Dive beneath the surface in the lower Florida Keys, and swimmers once found themselves hovering above vibrant, coral communities. However, the past three decades have revealed a devastating loss of reef life around the globe. In the Looe Key Sanctuary Preservation Area alone, living coral cover plunged from 33 percent in 1984 to less than 6 percent 24 years later. But why?
For a long time, scientists have known that such rapid die-offs are a result of coral bleaching, a consequence of rapidly warming oceans. When temperatures rise beyond the limits of the coral – which are living organisms – they expel the symbiotic algae within their very bodies. The loss of the algae turns them bone-white, and can cause vast mortality events.
And yet, long-term data and monitoring from the Florida Keys shows humans are adding another stressor to the coral reef ecosystem: nitrogen.

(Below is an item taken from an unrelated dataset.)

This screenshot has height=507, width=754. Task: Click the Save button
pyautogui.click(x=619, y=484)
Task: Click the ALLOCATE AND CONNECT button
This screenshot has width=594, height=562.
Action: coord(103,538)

Nitrogen flows into the Gulf of Mexico and the Atlantic Ocean from our sewer systems, our fertilizer, and our stormwater. As nitrogen levels rise in the water around the corals, they need more phosphorus to remain healthy. If and when phosphorus starvation kicks in, the corals become even more sensitive to rising temperatures. The increased nitrogen levels and warming waters are a one-two punch pushing some of the most diverse habitats in the world towards extinction.

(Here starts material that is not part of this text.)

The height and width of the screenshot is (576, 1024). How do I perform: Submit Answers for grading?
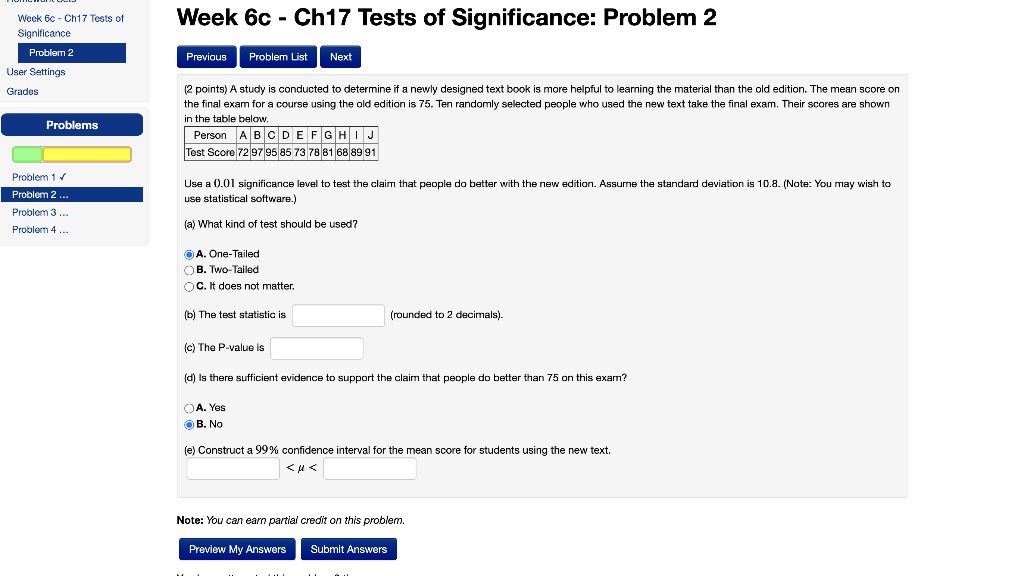pos(349,549)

The nitrogen revelation explains why coral bleaching occurred long before ocean temperatures reached their hottest levels in recent years. In the mid-1980s and mid-1990s, heavy rainfall deluged South Florida, and large influxes of nitrogen-laden water flowed from the Everglades into the ocean. Even though the water flows stemming from the Everglades have decreased, water quality has never returned to the nitrogen levels of the 1980s. Unfortunately, nitrogen along the coasts is expected to continue to increase across the world.
There is a silver lining. “We can do something about the nitrogen problem,” says Dr. Brian Lapointe, senior author of the paper on nitrogen and a researcher at FAU’s Harbor Branch. He lists “better sewage treatment, reducing fertilizer inputs, and increasing storage and treatment of stormwater on the Florida mainland” as options to protect the remaining coral reefs now and into the future.
Success stories do exist. In the Caribbean, corals have already begun to recover in the Bonaire region after a new sewage treatment plant opened in 2011, reducing the amount of nitrogen reaching coastal waters. Now it’s up the United States to follow their lead.